层析柱的最大使用次数是需要有控制的: 具体的次数可以在研发，小试等阶段就收集相关资料。实际生产中可以通过观察收率，柱效，流穿峰等 及时调整。

zysx01234

感觉这个还是比较痛苦的。
我之前的企业就是对工艺进行改进，避开了使用柱子，再来报注册。

中华骏捷

英文看不懂，呵呵。

beiwei5du

zysx01234 发表于 2016-9-5 09:34
感觉这个还是比较痛苦的。
我之前的企业就是对工艺进行改进，避开了使用柱子，再来报注册。

但是很对厂家肯定会使用到柱子（特别对于中药企业），不知道大家是怎样管控的呢？？？

ygkl12

本人也正有这个问题，过程的酸洗和碱洗如何判断是否清洗干净。

ygkl12

光以后面冲洗出纯水的PH值或电导率作为判断，是不准确的。

beiwei5du

hongwei2000 发表于 2016-9-5 08:19
应该是一个PQ的标准而没有必要是OQ的标准
只有适用于你的标的物的柱效才是最合适的
我想标准应该是case b ...

Van Kley (Cambrex): Initially, the process is carried out in its current state using the conditions provided by our clients. This approach allows us to observe the chemistry and get a feel for how it performs. From there, the next stages of development investigate ways to reduce solvent volumes, increase yields, reduce cycle times, lower raw material costs, and lower waste costs. These steps are crucial to improving product quality and the economics of the process, which allows us to pass efficiencies and qualityon to our clients. Most of this work is undertaken in the chemical development laboratory prior to going into production. Once in production, the chemist and engineer assigned to the program will further work on optimization of the process based on observations made during production. In addition, our continuous improvement/six sigma group will also contribute to the optimization process once the program is in validation or commercial launch. The group will help in managing the lifecycle of the program along with looking at ways to continually improve the efficiency of production by data mining.

Typically, we will see programs that have chromatography steps within the process, high volume issues, filtration issues, and/or long cycle times. Our development efforts are centered on removal of any chromatography processes if present for scaling purposes, volume reductions, faster filtrations, and cycle time reduction, either for efficiency or the possibility of telescoping steps to reduce unnecessary isolation steps if the process lends itself.

选自《Optimizing API Manufacturing》http://www.pharmtech.com/optimizing-api-manufacturing-0

为什么会尽量避免使用chromatography process???到底是基于什么的想法？
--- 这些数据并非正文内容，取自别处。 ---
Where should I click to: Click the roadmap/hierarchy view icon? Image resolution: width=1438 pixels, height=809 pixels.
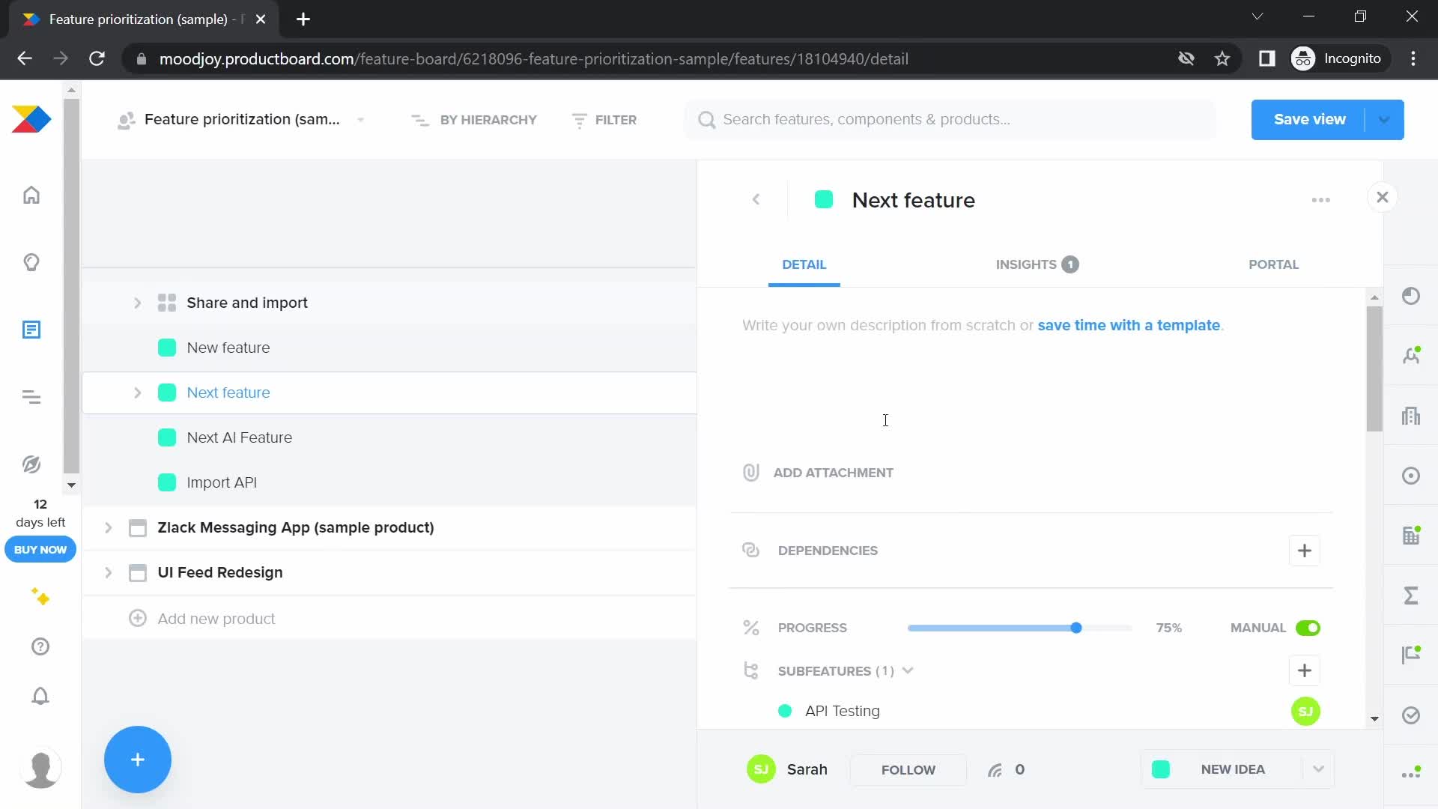[x=31, y=398]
？？？？@Jason@zysx01234

Jason

能够用结晶方法来纯化产品，就不要用层析柱子来纯化，因为层析柱子成本高，层析柱子的验证及再生都是挑战的工作。还有废液的处理，流出的溶液要浓缩，又耗费能量，有的产品有温度的因素，要用LUWA low temperature thin film evaporator来浓缩！

beiwei5du

Generally in the production of pharmaceutical drugs, a large part of the production costs stem from the downstream processing. One important, time consuming and expensive downstream process in pharmaceutical manufacture is Active Pharmaceutical Ingredient (API) purification.  To date the processes preferably used for API purification include distillation, adsorption–desorption, solvent extraction, fractional crystallisation and chromatography. For difficult separations where tiny amounts of impurities need to be removed, purification primarily relies on crystallisation or chromatography in their various forms. Crystallisation unit operations are complex processes while process chromatography is expensive and consumes large quantities of solvents, which require further downstream processing. In addition chromatography is poorly suited for large scale and continuous process operations. Thus developing new continuous downstream processing operations is an attractive area for research and development.